### Problem statement
Below are the records; restate all of them word for word.

### Supplied material
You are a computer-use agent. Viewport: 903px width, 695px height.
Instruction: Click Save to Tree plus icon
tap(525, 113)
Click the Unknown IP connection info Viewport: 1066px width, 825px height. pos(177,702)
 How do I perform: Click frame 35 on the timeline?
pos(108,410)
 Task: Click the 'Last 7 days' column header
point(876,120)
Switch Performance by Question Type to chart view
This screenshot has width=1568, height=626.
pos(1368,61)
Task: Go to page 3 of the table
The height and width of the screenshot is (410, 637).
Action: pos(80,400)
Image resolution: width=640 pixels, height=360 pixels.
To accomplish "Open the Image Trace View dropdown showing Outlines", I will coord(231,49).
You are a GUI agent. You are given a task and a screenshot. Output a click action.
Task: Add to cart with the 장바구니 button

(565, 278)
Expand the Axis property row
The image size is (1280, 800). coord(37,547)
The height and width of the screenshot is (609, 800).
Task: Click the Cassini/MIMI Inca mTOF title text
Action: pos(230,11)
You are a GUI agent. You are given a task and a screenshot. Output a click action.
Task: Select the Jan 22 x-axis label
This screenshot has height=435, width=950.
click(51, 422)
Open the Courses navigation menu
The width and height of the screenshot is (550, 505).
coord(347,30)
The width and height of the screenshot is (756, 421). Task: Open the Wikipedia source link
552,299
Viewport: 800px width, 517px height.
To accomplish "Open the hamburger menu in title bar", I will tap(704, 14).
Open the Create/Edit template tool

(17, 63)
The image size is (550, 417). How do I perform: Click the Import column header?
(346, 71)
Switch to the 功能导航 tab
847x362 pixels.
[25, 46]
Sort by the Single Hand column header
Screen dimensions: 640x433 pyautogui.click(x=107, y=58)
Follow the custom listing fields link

### Solved exercise
You are a computer-use agent. Viewport: 903px width, 695px height.
Instruction: Click Save to Tree plus icon
tap(525, 113)
Click the Unknown IP connection info Viewport: 1066px width, 825px height. pos(177,702)
 How do I perform: Click frame 35 on the timeline?
pos(108,410)
 Task: Click the 'Last 7 days' column header
point(876,120)
Switch Performance by Question Type to chart view
This screenshot has width=1568, height=626.
pos(1368,61)
Task: Go to page 3 of the table
The height and width of the screenshot is (410, 637).
Action: pos(80,400)
Image resolution: width=640 pixels, height=360 pixels.
To accomplish "Open the Image Trace View dropdown showing Outlines", I will coord(231,49).
You are a GUI agent. You are given a task and a screenshot. Output a click action.
Task: Add to cart with the 장바구니 button

(565, 278)
Expand the Axis property row
The image size is (1280, 800). coord(37,547)
The height and width of the screenshot is (609, 800).
Task: Click the Cassini/MIMI Inca mTOF title text
Action: pos(230,11)
You are a GUI agent. You are given a task and a screenshot. Output a click action.
Task: Select the Jan 22 x-axis label
This screenshot has height=435, width=950.
click(51, 422)
Open the Courses navigation menu
The width and height of the screenshot is (550, 505).
coord(347,30)
The width and height of the screenshot is (756, 421). Task: Open the Wikipedia source link
552,299
Viewport: 800px width, 517px height.
To accomplish "Open the hamburger menu in title bar", I will tap(704, 14).
Open the Create/Edit template tool

(17, 63)
The image size is (550, 417). How do I perform: Click the Import column header?
(346, 71)
Switch to the 功能导航 tab
847x362 pixels.
[25, 46]
Sort by the Single Hand column header
Screen dimensions: 640x433 pyautogui.click(x=107, y=58)
Follow the custom listing fields link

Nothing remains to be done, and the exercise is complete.